The aim is to once again bring alive the sound of the five church bells, which have been silent for the past five years.
Some seventy diners sat down to a three-course candle-lit supper in a pop-up restaurant, run by chef, Robert Macnaughton which raised over £500 for the appeal.
The bells were cast in 1826 by William Dobson, of Downham, but the medieval wooden frame is now too fragile to allow the bells to be rung full circle.
“We think the last time the bells were rung in a full circle peal was towards the end of the 1930s but we would love to hear from anyone who lives in the village then or who has any record of the last team of bell-ringers to perform in the tower,” said Oliver Prince-White, fabric officer for St Mary’s.
“Perhaps they were rung on VE day. When bells were sounded out all over the country did they ring in South Creake?”
Since the 1930s it is believed that the bells have only been clocked or chimed individually. This has weakened them to an extent that there was a danger they could crack and so for some years have been silent. The frame is also no longer strong enough to take the strain of the bells swinging full circle whilst the bell fittings also need renovating.
Mr Prince-White emphasised that it was important the work be done because church bells play an important part of the life of any village. “They help to celebrate weddings, call the congregation to worship every Sunday, mark funerals and national events.”
The Parochial Church Council plan to install an Ellacombe chiming system consisting of a small box with five ropes enabling simple tunes to be rung by one person standing at ground level. The system can also be set to ring a bell automatically.
“Before the village school closed pupils would come at noon and 6 pm each day to ring the Angelus,” said parish priest, Fr Clive Wylie. “It is an important part of the tradition of the Anglo Catholic church.” The new system will enable the tradition to be revived.
For hundreds of years the Angelus would either draw parishioners to the church for a short service, or they could pause in their work for a moment of quiet meditation.

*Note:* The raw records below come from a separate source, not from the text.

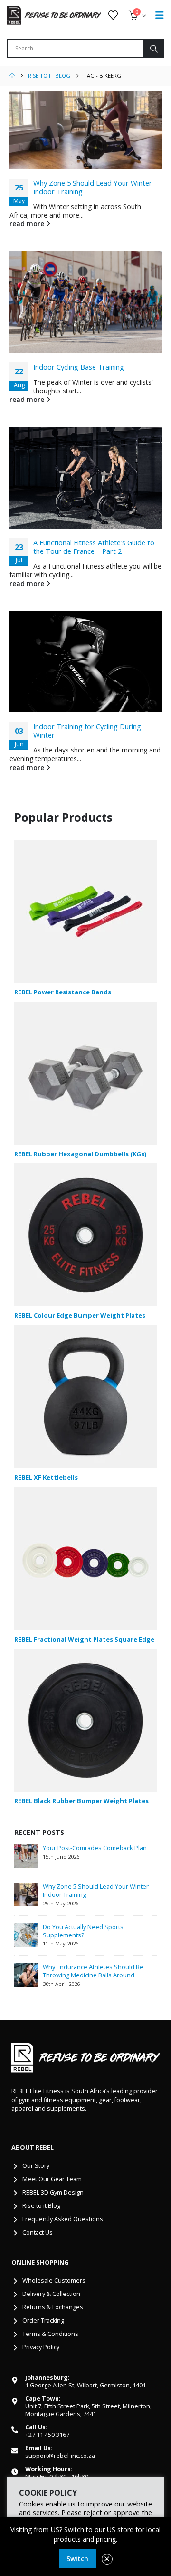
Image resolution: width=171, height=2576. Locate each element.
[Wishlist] (113, 15)
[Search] (153, 48)
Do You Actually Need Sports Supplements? (83, 1931)
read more (28, 224)
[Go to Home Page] (12, 75)
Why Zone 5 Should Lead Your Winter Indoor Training (92, 187)
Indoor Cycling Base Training (78, 366)
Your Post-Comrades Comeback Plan (95, 1848)
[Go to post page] (86, 130)
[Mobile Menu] (159, 15)
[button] (107, 2559)
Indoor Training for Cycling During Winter (87, 731)
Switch (77, 2558)
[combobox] (75, 48)
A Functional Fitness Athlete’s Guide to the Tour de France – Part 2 (93, 547)
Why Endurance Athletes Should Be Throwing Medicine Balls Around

The work will also include installing lighting in the bell chamber and up the well-worn, tight circular stairs in the tower.
London’s Whitechapel Foundry the oldest and one of only two bell foundries in the country – will be responsible for the work which will also include re-hanging the treble bell and checking over the other four bells.

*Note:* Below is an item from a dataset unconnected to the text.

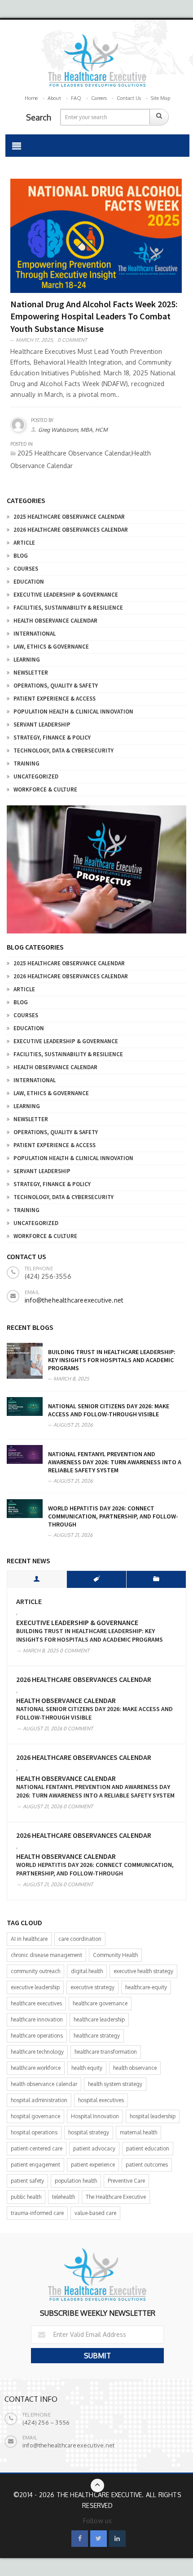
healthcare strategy (97, 2035)
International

Apart from a range of fundraising events it is planned to seek grant funding from the Heritage Lottery Fund. The parochial church council is also keen to involve the local community and other friends of the church to help raise funds. Donations should be sent to the South Creake Restoration Fund, Morley’s Farm, Burnham Road, South Creake NR21 9JE.
The church council hopes that by the end of 2014 the bells will be ringing out across the village once more.